US Aircraft Carrier Makes First Visit to Vietnam Since War

05 March, 2018

An American aircraft carrier has arrived at a Vietnamese port for the first time since the Vietnam War.

The USS Carl Vinson arrived Monday in the central city of Danang and will remain for several days. Two other U.S. Navy ships are also visiting. The carrier has more than 5,000 crew members.

The U.S. carrier's vis it was first announced in January during a visit to Vietnam by U.S. Defense Secretary Jim Mattis. The two countries normalized relations in 1995 and have greatly expanded ties in many areas. A U.S. arms embargo was lifted in 2016.

The arrival of the USS Carl Vinson marks the biggest U.S. military presence in Vietnam since the end of the Vietnam War in 1975.

The U.S. ambassador to Vietnam, Daniel Kritenbrink, said in a statement the historic visit shows the "dramatic progress" in U.S.-Vietnamese relations in recent years.

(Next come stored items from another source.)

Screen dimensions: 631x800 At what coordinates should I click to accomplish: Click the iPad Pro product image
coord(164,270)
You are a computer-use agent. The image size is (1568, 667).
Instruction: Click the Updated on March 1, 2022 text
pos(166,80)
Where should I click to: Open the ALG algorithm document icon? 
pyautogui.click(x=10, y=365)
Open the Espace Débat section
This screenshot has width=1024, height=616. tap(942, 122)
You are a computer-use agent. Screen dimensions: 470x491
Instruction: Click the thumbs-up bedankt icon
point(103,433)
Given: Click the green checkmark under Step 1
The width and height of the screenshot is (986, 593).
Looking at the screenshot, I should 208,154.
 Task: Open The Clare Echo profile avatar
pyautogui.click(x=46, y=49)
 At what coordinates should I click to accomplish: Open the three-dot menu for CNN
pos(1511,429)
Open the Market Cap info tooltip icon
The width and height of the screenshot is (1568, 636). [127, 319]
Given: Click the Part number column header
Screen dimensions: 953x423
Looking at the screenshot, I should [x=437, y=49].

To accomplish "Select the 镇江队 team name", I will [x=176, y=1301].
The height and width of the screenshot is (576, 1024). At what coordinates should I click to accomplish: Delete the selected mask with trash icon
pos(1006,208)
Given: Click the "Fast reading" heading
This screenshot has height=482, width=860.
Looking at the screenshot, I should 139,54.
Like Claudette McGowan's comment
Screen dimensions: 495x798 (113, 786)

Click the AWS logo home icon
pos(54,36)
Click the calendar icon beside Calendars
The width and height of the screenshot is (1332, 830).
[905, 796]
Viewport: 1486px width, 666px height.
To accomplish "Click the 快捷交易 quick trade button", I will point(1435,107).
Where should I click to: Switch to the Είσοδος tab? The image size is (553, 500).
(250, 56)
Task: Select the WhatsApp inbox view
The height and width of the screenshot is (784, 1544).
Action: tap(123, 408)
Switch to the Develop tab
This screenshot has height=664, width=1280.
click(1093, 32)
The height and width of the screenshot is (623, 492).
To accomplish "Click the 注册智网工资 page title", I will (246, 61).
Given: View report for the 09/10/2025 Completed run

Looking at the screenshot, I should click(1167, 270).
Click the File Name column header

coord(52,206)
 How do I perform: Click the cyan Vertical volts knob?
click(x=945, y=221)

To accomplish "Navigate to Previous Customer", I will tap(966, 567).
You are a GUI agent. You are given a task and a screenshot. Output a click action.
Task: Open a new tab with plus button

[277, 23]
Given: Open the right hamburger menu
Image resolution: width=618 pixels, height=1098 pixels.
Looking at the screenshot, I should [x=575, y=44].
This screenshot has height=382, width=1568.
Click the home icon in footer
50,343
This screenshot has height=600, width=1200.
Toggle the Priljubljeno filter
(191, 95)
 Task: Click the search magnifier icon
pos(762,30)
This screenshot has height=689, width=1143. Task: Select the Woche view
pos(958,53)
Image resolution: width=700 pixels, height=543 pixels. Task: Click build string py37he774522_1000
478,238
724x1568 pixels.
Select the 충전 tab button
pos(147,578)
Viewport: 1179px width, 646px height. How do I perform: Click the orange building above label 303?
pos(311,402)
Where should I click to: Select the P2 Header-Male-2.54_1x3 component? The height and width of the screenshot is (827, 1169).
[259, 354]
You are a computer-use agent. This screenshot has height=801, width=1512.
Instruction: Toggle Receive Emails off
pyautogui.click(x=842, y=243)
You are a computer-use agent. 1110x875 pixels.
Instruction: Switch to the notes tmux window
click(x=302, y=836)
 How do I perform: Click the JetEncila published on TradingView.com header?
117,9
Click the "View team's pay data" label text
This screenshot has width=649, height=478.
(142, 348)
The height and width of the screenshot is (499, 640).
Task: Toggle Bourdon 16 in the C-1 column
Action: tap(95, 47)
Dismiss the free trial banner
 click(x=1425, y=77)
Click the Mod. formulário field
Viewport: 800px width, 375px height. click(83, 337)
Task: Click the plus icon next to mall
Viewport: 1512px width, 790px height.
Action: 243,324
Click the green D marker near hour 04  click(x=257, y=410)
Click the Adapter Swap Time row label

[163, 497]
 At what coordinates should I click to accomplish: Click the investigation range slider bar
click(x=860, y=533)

American navy officers talk to each other aboard the aircraft carrier USS Carl Vinson as it docks in Danang bay, Vietnam on Monday, March 5, 2018. (AP Photo/ Hau Dinh)
American navy officers talk to each other aboard the aircraft carrier USS Carl Vinson as it docks in Danang bay, Vietnam on Monday, March 5, 2018. (AP Photo/ Hau Dinh)

"Through hard work, mutual respect, and by continuing to address the past while we work toward a better future, we have gone from former enemies to close partners," the ambassador added.

The first U.S. Marines arrived in Danang in 1965, marking the start of major American involvement in the Vietnam War. About 58,000 American soldiers and an estimated 3 million Vietnamese were killed in the war.

Danang was a major U.S. military base during that time. It is now Vietnam's third-largest city and a place many people visit for vacation. Some city residents said they welcomed the Navy visit.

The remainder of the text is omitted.